So, how are you getting on with your New Year Resolutions?
I’ve broken one of mine already. Well, sort of.
I’m writing this blog on the Eurostar to Paris where I’m off for a few days of café culture and wintry wanderings. When I made a last-minute plan to sign up to Dry January I knew I’d pause my wine-free break, and treat myself to a glass (or three) while I was there.
Some would call that cheating. I’m happy with it. Why? Because I’ve already learned so much about how my white wine habit impacts my wellbeing and productivity – and, more to the point, that I’m quite capable of cutting it out for 20 days. It’s been an absolute revelation, if I’m honest.
But here’s the thing. If I’d felt I must stick to 31 dry days, or else see myself as a failure, I’d probably not have taken up the challenge at all. Or if I had, I’d most likely have fallen at the first tempting hurdle of a Parisian bar and given up entirely on giving up. What would have been the good of that?

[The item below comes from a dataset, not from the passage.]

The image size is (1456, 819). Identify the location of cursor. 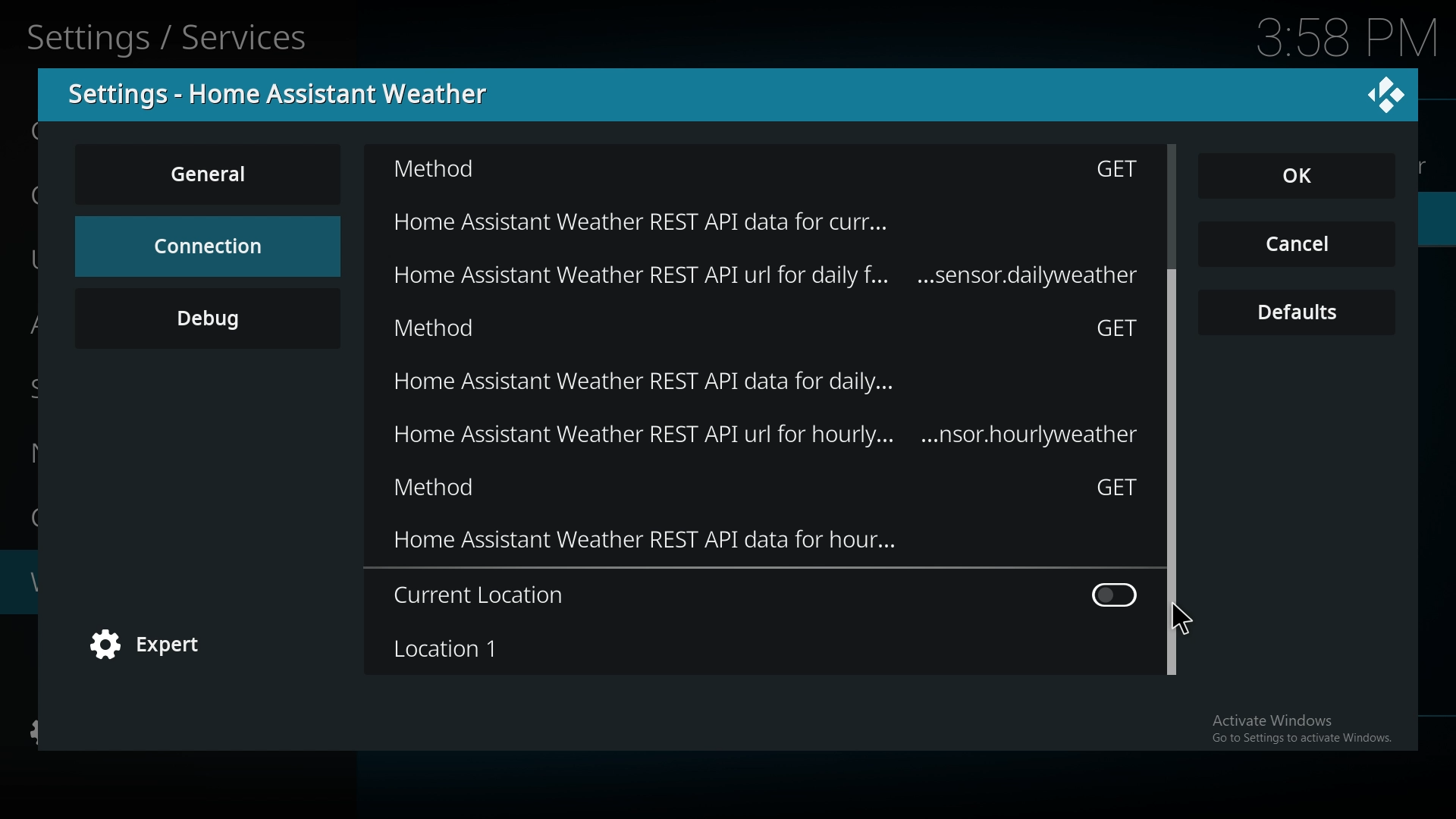
(1183, 620).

So, how do you stick to your goals without sacrificing yourself to them? Here’s a few (not entirely Dry) January thoughts:
1. Getting derailed by the first hurdle is a common problem among my one-to-one coaching clients. Things go ‘wrong’ and they lose confidence in themselves and in their plans. But if you see your resolutions and goals as ideal aspirations that aren’t necessarily going to happen exactly as you envisage, you can be far more resilient. You’ll be able to flex with the ups and the downs, and bounce back from things that don’t quite work out.
Talking of which…
2. Don’t let the perfect get in the way of the good. It’s great to have stretch targets, but I encourage my coaching clients to hold them lightly, and accept that you won’t always win through first time of trying. A hurdle is a hurdle; it’s not an admission of total failure. Now and then you’ll bump into one. So what? So you pick yourself up, rub the bruises and carry on. Even at the height of his game, Andy Murray dropped a set now and then…
3. Don’t run the race alone. It really is true that plans and resolutions work best when they’re shared with other people. Why? It creates some accountability: you’ve got witnesses! We don’t like breaking promises with ourselves and we most certainly don’t like breaking our promises with others! But it also gets you strokes of encouragement; no matter how self-reliant we are, we can all do with a touch of the “Well done! – Keep going!” as we head through those hurdles
Over to you
What could you do to stay on track with your goals and resolutions, even if you have a bit of a wobble? Is there someone who could offer you encouragement when you need it? How would it feel to lighten things up a little, loosening your grip on the quest for perfection?